» Excerpted passage:

↓↓↓

Posted by: susan | November 13, 2005 at 10:26 PM
As a high school English teacher, I face this problem everyday. Not only do students want to know what financial benefit they will get from learning whatever I'm teaching, but administrators and legislators do also. The whole accountability and NCLB situation is all part of turning schools into businesses. Businesses don't care about knowledge for knowledge sake--it's all about profits. Sad but true. I agree with you that this situation isn't going to improve.
Posted by: Kim | November 14, 2005 at 06:12 AM
Addressing Susan's comment about Googling it, what's astounded me among many of my students is the assumption that the Internet contains the whole available knowledge of the world, and not simply the knowledge/information that enters its frame. Simply put, Google only has access to information that's linkable, and this excludes a whole host of other research media -- print journals, books, microfiche (remember microfiche!), audio & video archives, etc. & etc.
Another danger, coupled with this first one, is that the rise of computer literacy has not also created a rise of critical judgement about what one may find on the Internet. I once had a University student (a freshman) who gave me a research paper where one of the sources was a webpage created by a fourth-grade class in Ohio, as part of their "Fun with Computers!" project (or something like that). This student never bothered to check whether the text he was quoting was from a legitimate source. He simply Googled it, cut, pasted, and slapped the URL into the Works Cited page.
Posted by: Nathan | November 14, 2005 at 12:17 PM
I think the "knowledge crisis" here isn't unique to university environments. Here, in Colorado, the implication that the only use knowledge has is towards practical skill-sets is brought up as early as elementary school. The local standardized test, the CSAP, is the basis for school funding and subsequently teacher salaries. If a teacher's class improves on the CSAP year-to-year, the teacher gets a pay raise.

↑↑↑

(Stored items)
↓↓↓

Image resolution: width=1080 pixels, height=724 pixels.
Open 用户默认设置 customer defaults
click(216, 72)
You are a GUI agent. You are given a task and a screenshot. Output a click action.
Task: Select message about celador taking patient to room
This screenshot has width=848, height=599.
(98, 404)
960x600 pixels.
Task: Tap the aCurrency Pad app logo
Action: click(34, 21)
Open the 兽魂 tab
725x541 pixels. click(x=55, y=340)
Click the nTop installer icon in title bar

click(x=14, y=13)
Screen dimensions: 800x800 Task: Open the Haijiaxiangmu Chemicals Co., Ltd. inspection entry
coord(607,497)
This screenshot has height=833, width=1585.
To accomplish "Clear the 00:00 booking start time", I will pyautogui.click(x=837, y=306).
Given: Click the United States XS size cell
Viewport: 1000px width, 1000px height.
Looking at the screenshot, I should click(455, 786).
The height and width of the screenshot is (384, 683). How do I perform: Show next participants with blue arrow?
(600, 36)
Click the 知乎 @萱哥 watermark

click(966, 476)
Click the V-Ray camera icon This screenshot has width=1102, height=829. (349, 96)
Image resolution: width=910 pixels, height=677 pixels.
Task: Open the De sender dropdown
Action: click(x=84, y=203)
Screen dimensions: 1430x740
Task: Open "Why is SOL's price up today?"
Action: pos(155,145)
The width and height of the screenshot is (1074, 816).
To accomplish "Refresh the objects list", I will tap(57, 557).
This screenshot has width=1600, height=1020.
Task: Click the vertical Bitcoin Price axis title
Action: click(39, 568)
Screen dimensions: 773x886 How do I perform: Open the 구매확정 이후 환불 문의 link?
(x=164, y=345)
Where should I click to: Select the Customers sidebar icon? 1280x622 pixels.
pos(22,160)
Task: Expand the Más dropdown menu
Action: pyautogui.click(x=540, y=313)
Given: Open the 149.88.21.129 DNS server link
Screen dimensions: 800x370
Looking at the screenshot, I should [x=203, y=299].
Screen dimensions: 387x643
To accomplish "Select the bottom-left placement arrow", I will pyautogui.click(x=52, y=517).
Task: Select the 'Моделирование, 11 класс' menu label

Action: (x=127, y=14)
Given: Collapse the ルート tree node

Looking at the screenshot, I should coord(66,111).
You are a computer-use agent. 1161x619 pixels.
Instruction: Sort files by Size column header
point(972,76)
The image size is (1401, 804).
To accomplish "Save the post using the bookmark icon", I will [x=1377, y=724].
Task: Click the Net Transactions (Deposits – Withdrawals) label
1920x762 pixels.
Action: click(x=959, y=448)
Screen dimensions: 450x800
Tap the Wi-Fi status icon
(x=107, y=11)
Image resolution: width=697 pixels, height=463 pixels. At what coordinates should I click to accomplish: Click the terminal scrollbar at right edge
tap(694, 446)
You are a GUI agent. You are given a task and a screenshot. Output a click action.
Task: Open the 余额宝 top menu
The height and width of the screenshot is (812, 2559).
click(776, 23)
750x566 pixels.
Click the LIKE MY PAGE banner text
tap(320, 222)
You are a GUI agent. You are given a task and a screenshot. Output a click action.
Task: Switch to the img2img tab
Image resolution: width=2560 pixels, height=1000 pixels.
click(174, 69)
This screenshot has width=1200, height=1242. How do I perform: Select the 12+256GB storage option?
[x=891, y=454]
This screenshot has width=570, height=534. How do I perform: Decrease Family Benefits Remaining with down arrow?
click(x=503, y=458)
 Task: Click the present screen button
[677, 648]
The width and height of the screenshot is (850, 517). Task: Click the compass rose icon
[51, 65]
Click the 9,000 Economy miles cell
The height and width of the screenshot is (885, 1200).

↑↑↑

» Check your understanding:
**A.** In the comment thread, what source did the university freshman cite in his research paper?
**B.** Please continue the comment thread about schools and knowledge from the point where it stops.
These lines have nothing to do with the comment thread.

» Expected outputs:
**A.** A webpage created by a fourth-grade class in Ohio as part of their "Fun with Computers!" project.

**B.**
Of course, this leads to teachers teaching solely to concepts present on the test. This practice can take up months at a time during the school year and continues into secondary education. Other, "superfluous" knowledge is relegated to very few hours a day, mostly in the form of student electives in high school.
It's no wonder knowledge isn't being prized for its own sake, when the system is concerned more about lateral transition through the educational system into the working world. Nathan's point about the university system epitomizes the current apathy of the university student. We don't particularly care if something's done well, as long as it's done. It's just another step towards getting our degree. And due to pressures of grade inflation, professors--particularly in fresh/soph intro classes--grade on completion, rather than content.
The fact that people are eschewing Kerouac is just a symptom of the a much greater academic and intellectual enrichment poverty which is taking place among my peers.
Posted by: Cameron | November 14, 2005 at 04:19 PM
Maybe this means that the downsizing achieved under globalisation has pinched people's minds and hearts as well as their wallets. But these things can turn around - I think these young 'uns will change their minds about knowledge when they are older and less 'wise' than they want to be, in much the same way that their boomer parents have become somewhat reactionary.